As a research analyst, I usually start out on the model by building a fleshed out 5Y or 10Y historical to get a clean view of numbers and how different metrics tie to each other (after smashing 30+ or 50+ models you will find those correlations quickly). Then I do my vanilla projections for the out years based on those connections I made up in my head while making sure that my numbers tie up to management or industry expectations. If I want to know better about the product / business, I usually like to read Gartner, industry forums and the blogs on company websites (a relief that software companies like to do this as software is really the only sector that does knowledge-sharing). You can even read some Substack articles on your company, though you will have to end up digesting someone else's investing perspective. Having access to the thousands of millions of resellers out there is a big benefit to you but I would only rely on them for customer feedbacks and market competition stuff, since channel incentives vary by companies and those reps only jazz up their schpit based on where the stock chart is going / how much they are getting paid this quarter when getting asked about anything near-term (quota expectations). I then turn back to my model and make any lasting modifications I may feel necessary.
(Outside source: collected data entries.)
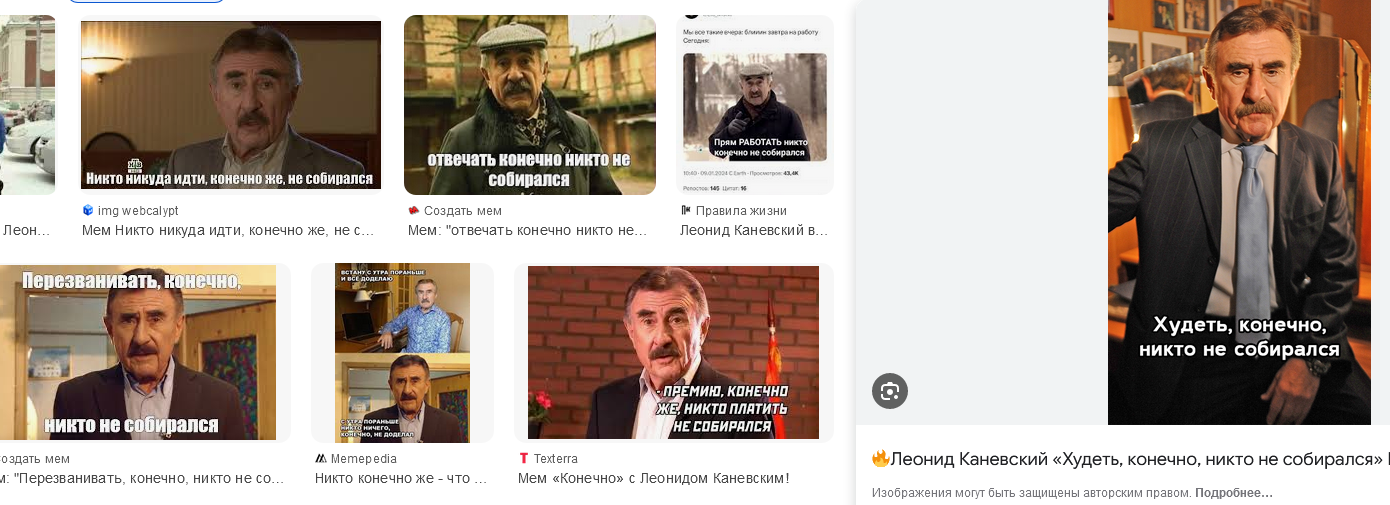Open link 'Мем «Конечно» с Леонидом Каневским!'

[x=653, y=478]
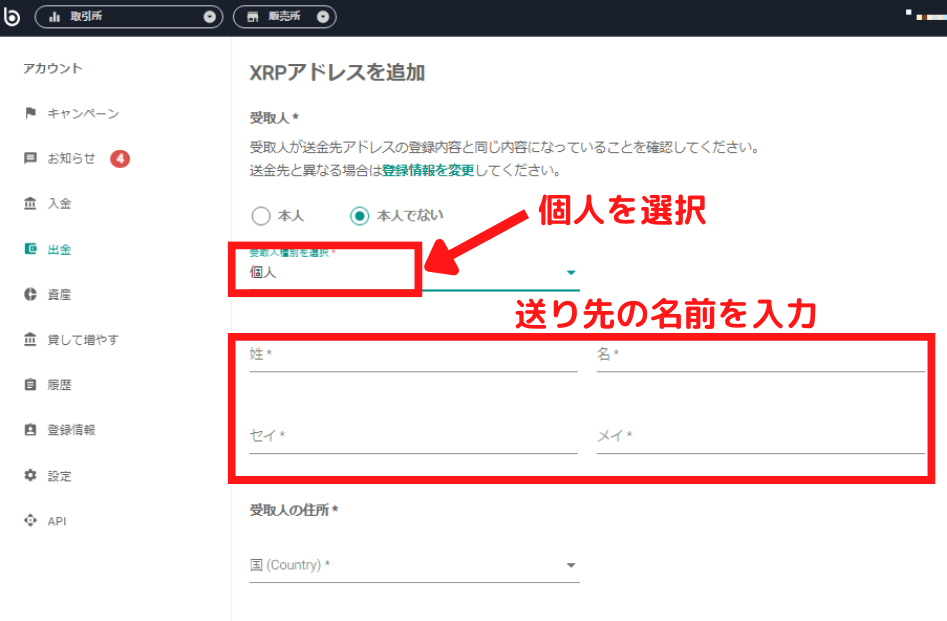The height and width of the screenshot is (621, 947).
Task: Click the 登録情報を変更 link
Action: pos(428,170)

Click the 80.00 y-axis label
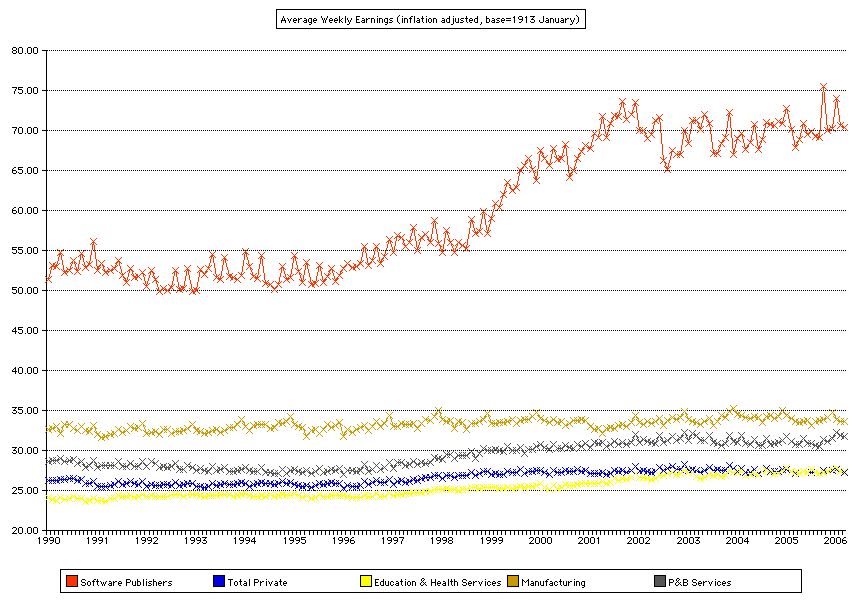(26, 51)
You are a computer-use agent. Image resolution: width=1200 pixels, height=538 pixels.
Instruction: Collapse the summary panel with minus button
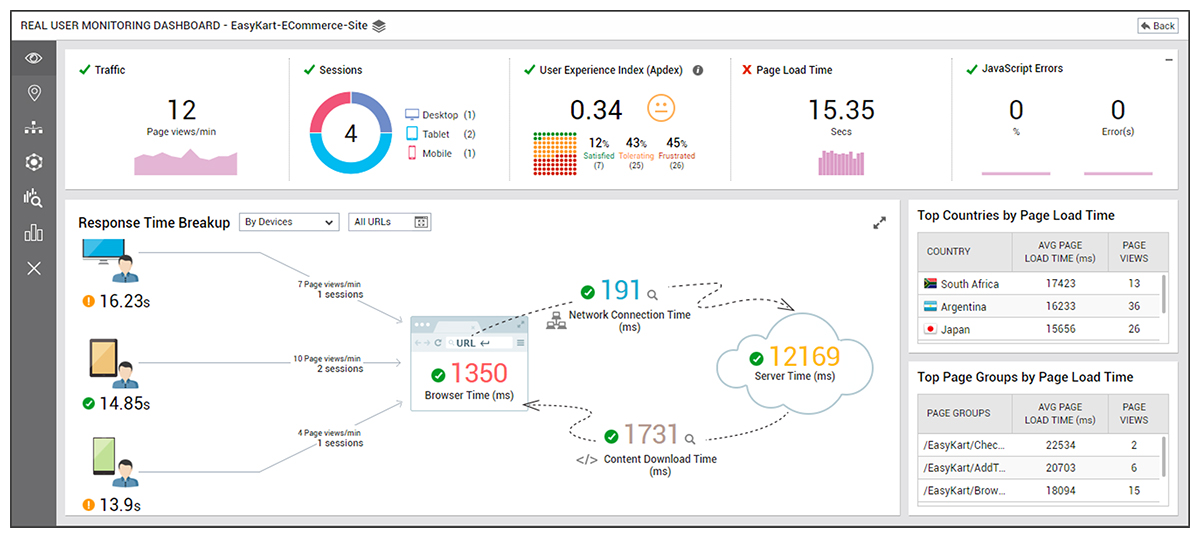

I wouldn't stress out too much about any kind of "secret sauce technological differentiation" that software companies promote because software / internet are sectors where a rising tide lifts all boats. If advertisers are spending then all social media benefit in someway. If companies want to use datalakes then all alternatives data warehouses benefit in someway. Your decision to be bullish / bearish on specific companies will have to come down to numbers.

If this makes you feel better, a lot of the resources I just mentioned for software are borderline impossible to find in other sectors. Take hardware for example. You'd be lucky to find Gartner reviews if they have a subscription offering (usually not). Substacks are (relatively) easier to come by than Gartner but much lower quality than the software substacks cuz most people jazz up the same grandiose TAM / secular CAGR vision that management spills in their Investor Day. On top of that, it is impossible / I'd even say useless to actually model these companies because they sell to the channel, rarely directly to the customer. So the business trends that you did work (r.e. talking to the resellers) to find always lag by 1-3Qs which is enough to kill you in a pod with a streak of misses, and no management is going to handout favors to investors by warning them about a "potential slowdown in channel sales" when management themselves are desperately trying to shovel the channel to the last mile. What's worse, the bread and butter of hardware knowledge at large may not even be available in English. Koreans are the best in memory and panel technology. A stray on the sidewalks of Seoul may know better about panels than your pod colleague in New York covering CME. Despite all the challenges above it is absolutely critical to find the bread and butter technological differentiation in hardware because  missing out on a big transition or refresh cycle in hardware is enough to kill a stock for several years. That means your bets in hardware are absolute (not relative like software / internet where you can flip flop between stocks based on where numbers are trending) and being on the wrong side, even within the same vertical but with the wrong company, can cost your seat. That's why hardware folks tend to be "duration" focused because no one really knows what's going on for the next quarter and have to eat up management's slack vs having much more research flexibility in software and internet to make quarterly bets.